- **Information supplied**:
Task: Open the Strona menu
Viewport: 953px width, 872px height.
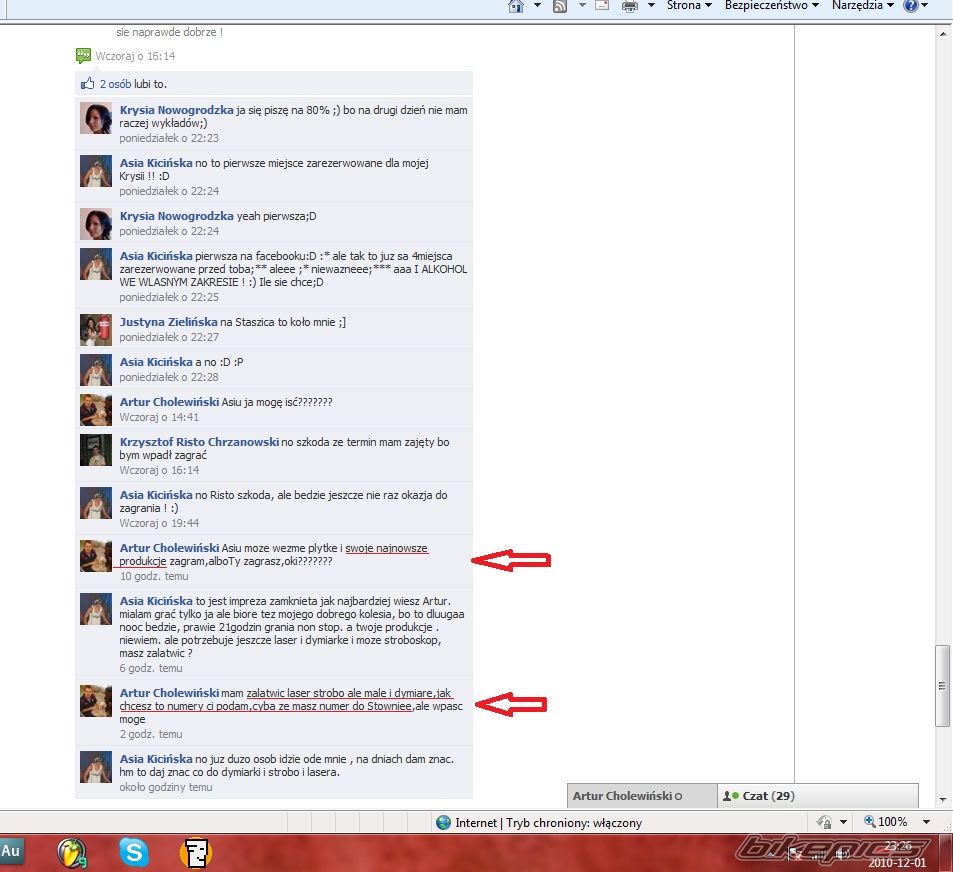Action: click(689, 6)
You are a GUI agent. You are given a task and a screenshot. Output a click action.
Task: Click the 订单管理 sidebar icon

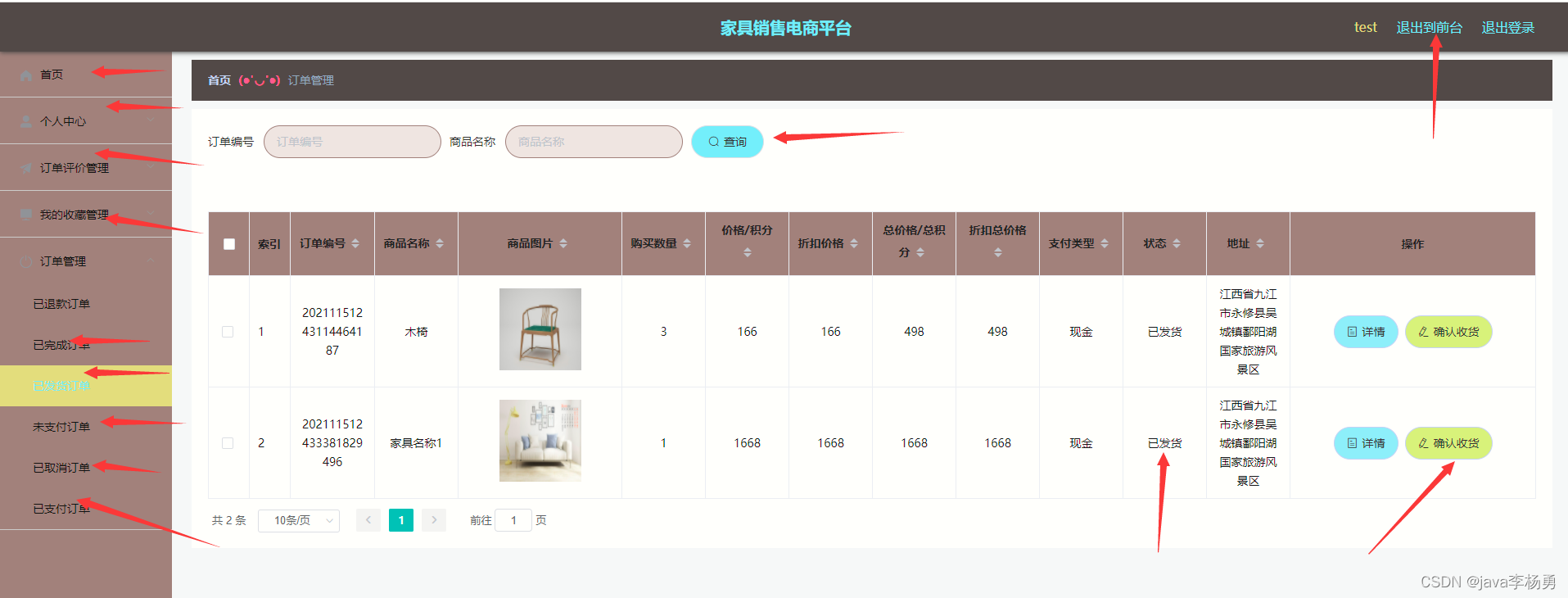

- **Exercise**: From the first record to the last, copy everything exactly except the pictures.

- **Answer**:
Task: Open the Strona menu
Viewport: 953px width, 872px height.
Action: click(689, 6)
You are a GUI agent. You are given a task and a screenshot. Output a click action.
Task: Click the 订单管理 sidebar icon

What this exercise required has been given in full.